In the present study, we performed several biochemical parameters to explore the alterations that are linked with cisplatin-induced experimental models of nephrotoxicity. The previous investigation suggested that several biomarkers are generated in the pathology of chemical-induced nephrotoxicity [45]. Additionally, these biochemical markers have primarily highlighted the significance of the estimation of non-protein-nitrogenous components, blood chemistry profiling with activity, and levels of important enzymatic and non-enzymatic biomarkers. Earlier studies explained the involvement of these oxidative parameters in the pathogenesis of nephrotoxicity, with the main focus on GSH, GPx, GR, CAT, SOD, and MDA in the kidney tissues. Furthermore, earlier data also showed that in cisplatin-induced nephrotoxicity there is a substantial decline in the activity of CAT, GSH, GR, GPx, and SOD levels in the kidney tissues. However, remarkably elevated levels of MDA were found while assessing the kidney profiles. In our investigation, we found that the cisplatin-induced rat group exhibited significant alterations in the activity of CAT, GSH, GR, GPx, and SOD in the kidney homogenate along with elevated levels of MDA. Post-treatment with rosinidin for 25 days significantly restored the whole activity as well levels of biomarkers, which is indicative of the nephroprotective efficacy of rosinidin in the cisplatin-induced nephrotoxicity in the rats.

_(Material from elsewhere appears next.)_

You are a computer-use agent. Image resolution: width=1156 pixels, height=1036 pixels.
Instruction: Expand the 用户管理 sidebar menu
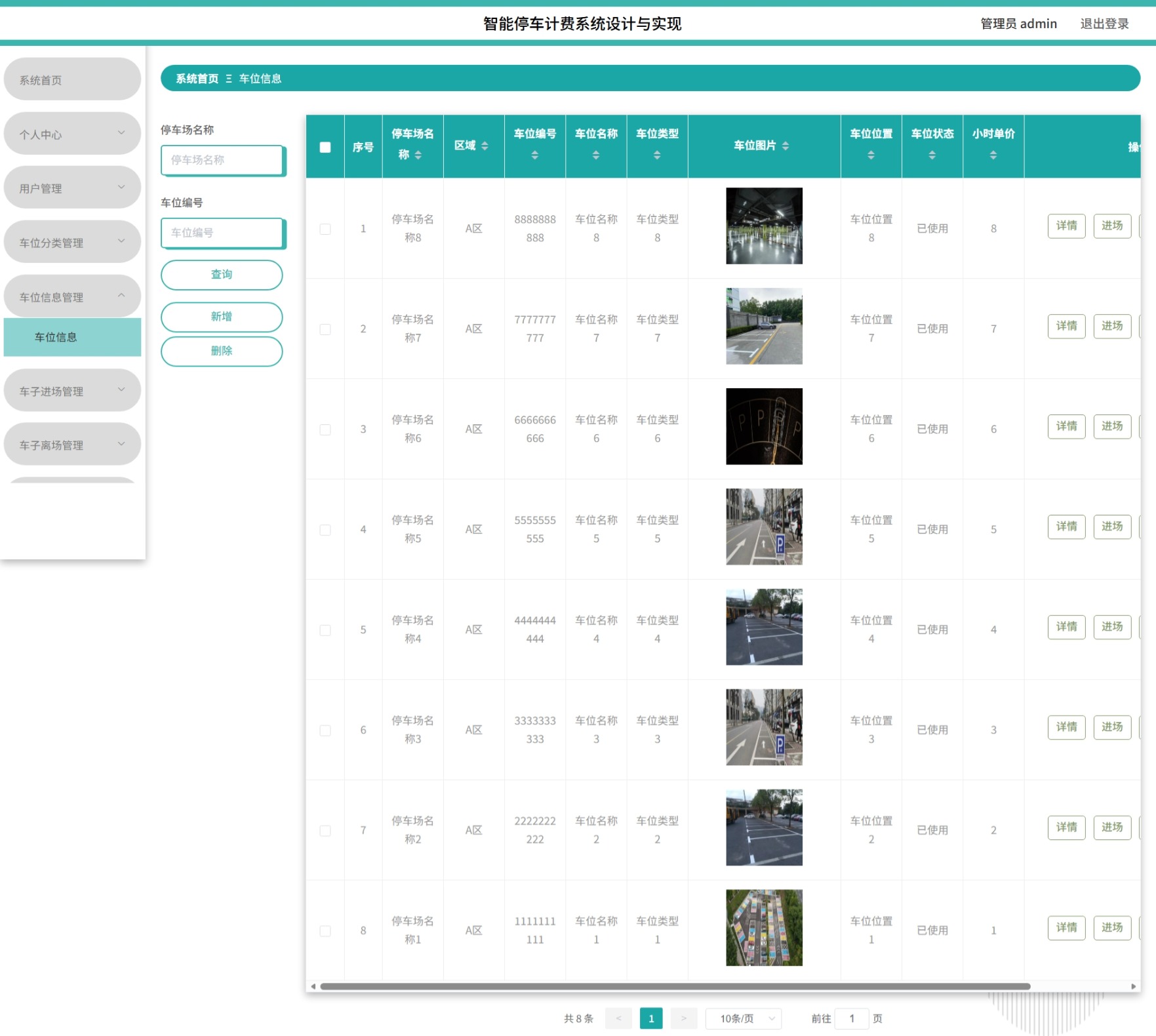click(x=72, y=188)
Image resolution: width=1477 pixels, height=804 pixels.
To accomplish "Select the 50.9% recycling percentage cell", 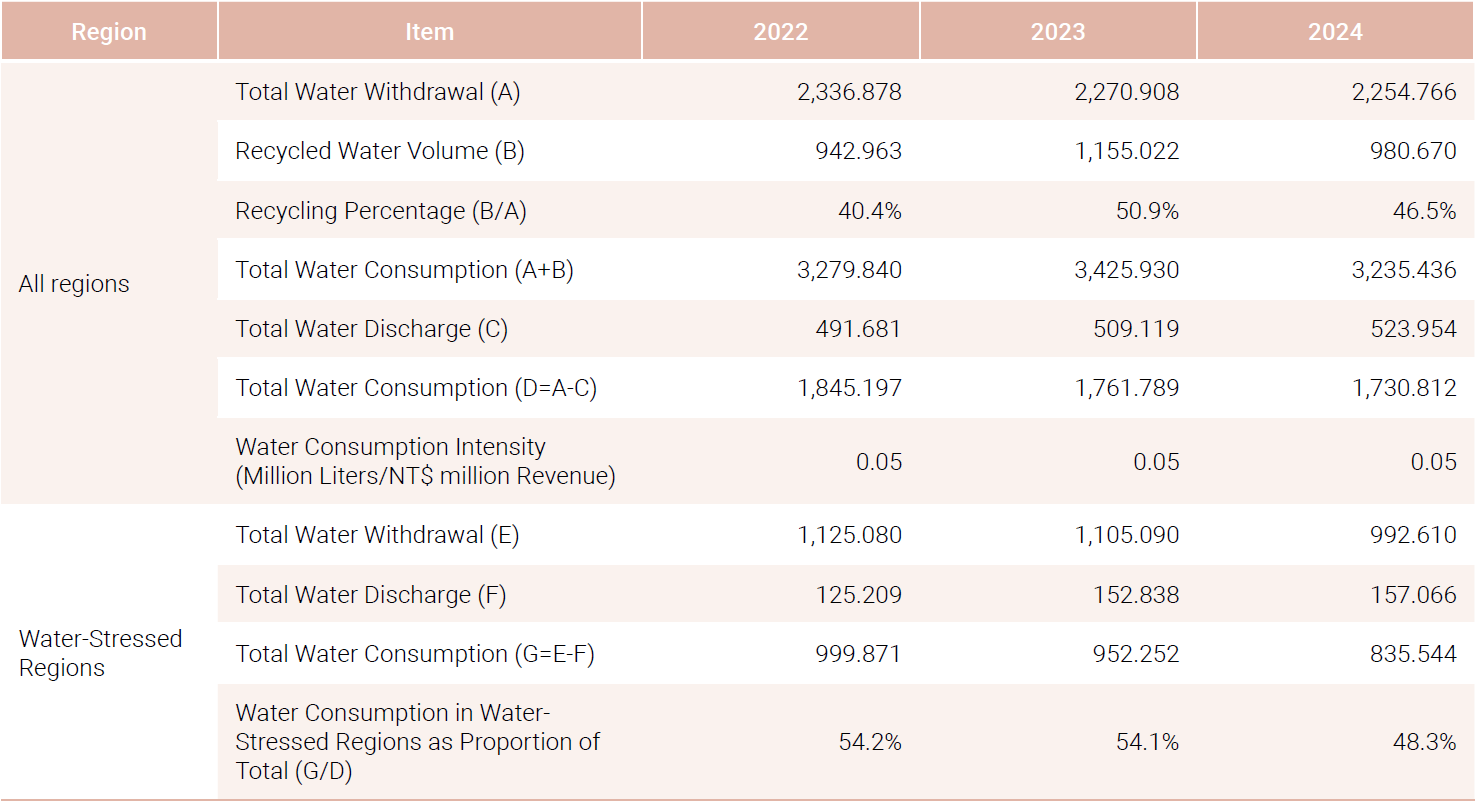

Similarly, previous data also postulated the altered levels of non-protein-nitrogenous components such as serum urea, serum uric acid, serum creatinine, and creatinine clearance in the blood. Furthermore, levels of urine creatinine, urine urea, urine uric acid, and urine volume from collected urine samples in experimental animal models were also shown to be altered [53]. In the present investigation, we considered the levels of non-protein-nitrogenous components in the kidney homogenate. The injection of cisplatin intensely altered the levels of the above-mentioned non-protein components in the 25-day investigational protocol which elaborates the toxic potential of cisplatin against normal physiological functions. In contrast, rosinidin (10 and 20 mg/kg) treatment pointedly recovers the levels of all above-mentioned biological components in rats.

There is extensively distributed evidence suggestive of the significance of blood chemistry in a clinical manifestation of chemical-induced nephrotoxicity [32]. Earlier data also demonstrated that alterations in normal kidney functions are associated with significant changes in the levels of several blood biomarkers of nephrotoxicity, namely BUN, serum cholesterol, and phospholipid levels s [54]. In our study, we revealed that the injection of cisplatin considerably affected the serum levels of BUN, serum cholesterol, and phospholipid. Similarly, in our study, we observed that the administration of several doses of rosinidin in rats during a 25-day protocol significantly improves the blood chemistry profiles, which indicated that rosinidin has significant nephroprotective efficacy.

5. Conclusions

The present study evaluated, for the first time, data claiming rosinidin as a potent nephroprotective efficacy, the ability to improve several biochemical markers of oxidative stress parameters with abnormal enzymatic and non-enzymatic components, and altered blood chemistry profiles in the cisplatin-induced nephrotoxicity the experimental animal models. Moreover, the ameliorative efficacy of rosinidin in non-protein-nitrogenous components showed that rosinidin has nephroprotective properties.

This might lead to the advance of cost-effective phytomedicine possibilities for the treatment of drug-induced complications with great emphasis on nephrotoxicity. The above evidence demonstrated that rosinidin has the potential to be a beneficial natural component in the treatment of drug-associated nephrotoxic complications.